Pour chacune de ces distinctions, le logo doit reposer sur un cahier des charges, qui précise notamment ce que signifie l'origine France. Une promesse de production en France doit, en particulier, répondre aux normes sanitaires du pays, faire travailler des salariés français selon les droits du travail qui y sont liés, etc.

1,2 à 2 % du chiffre d'affaires pour une visibilité à prouver

Joël Ramon, président du réseau HPF, Horticulteurs et pépiniéristes de France, a « un peu pris le contre-pied » de cette vision idéalisée des choses, rappelant que « tout ce qui avait été présenté coûte cher », soit 1,2 à 2 % du chiffre d'affaires pour l'appui technique, l'expérimentation, les syndicats, les labels, etc.
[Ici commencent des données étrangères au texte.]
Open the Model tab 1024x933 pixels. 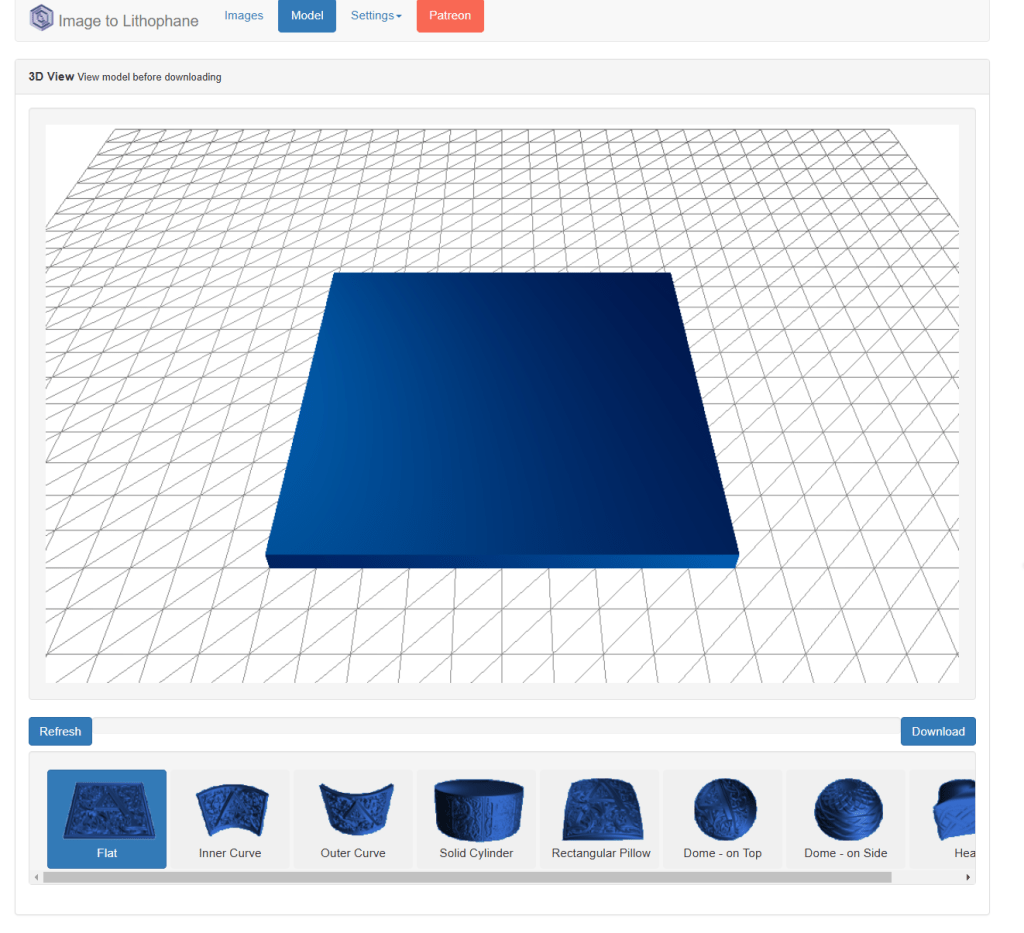(307, 16)
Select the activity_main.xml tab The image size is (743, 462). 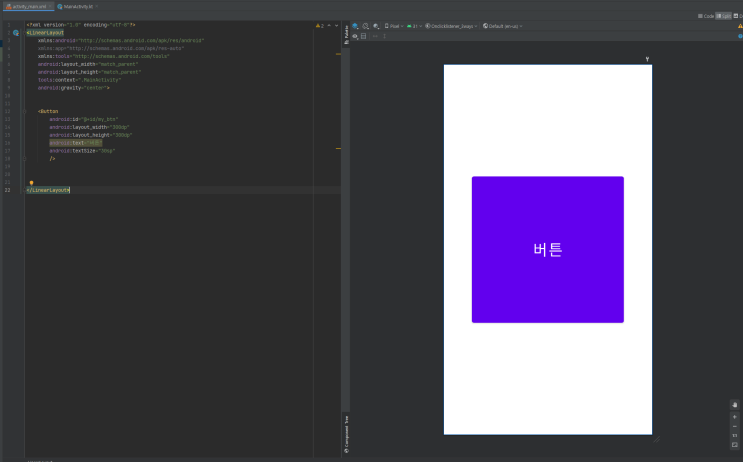point(26,6)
Il s'interroge sur le fait qu'une entreprise puisse être présente sur un seul segment de marché, et sur le fait que la distribution spécialisée soit sensible aux labels. « Tous ces logos sont-ils visibles ? Viables ?», s'interroge le producteur qui vend en direct à Albi (81). Et de poursuivre : « Ne vaudrait-il pas mieux disposer de labels par circuits ? » Poser la question est évidemment un peu y répondre, même si Joël Ramon parle avant tout pour les circuits courts, sans se prononcer sur les circuits longs. Il rappelle que, lorsque le réseau HPF a été lancé en 1999, il avait été établi qu'il n'était pas souhaitable de disposer d'un label pour les circuits longs. Les industriels préféraient plutôt des marques différentes en fonction des circuits. Il n'est pas hostile aux labels, mais le choix qui a été fait par HPF est de garantir qu'au moins 70 % des végétaux vendus sur le point de vente sont produits par l'entreprise. Avec un certificat de qualité reposant sur 5 critères HVE (Haute valeur environnementale) que les adhérents peuvent demander, mais seuls 40 d'entre eux (sur près de 200 adhérents HPF en France) ont souhaité en disposer. Les autres se contentent de la seule adhésion au réseau. Et s'ils ne sont pas « HVE, ils en respectent les critères », estime Joël Ramon. Chacun doit suivre au moins deux critères de la RSE (responsabilité sociale et environnementale), le plan de formation ou le recyclage. Autant d'action que le président d'HPF aimerait voir relayer par la FNPHP auprès de Val'hor.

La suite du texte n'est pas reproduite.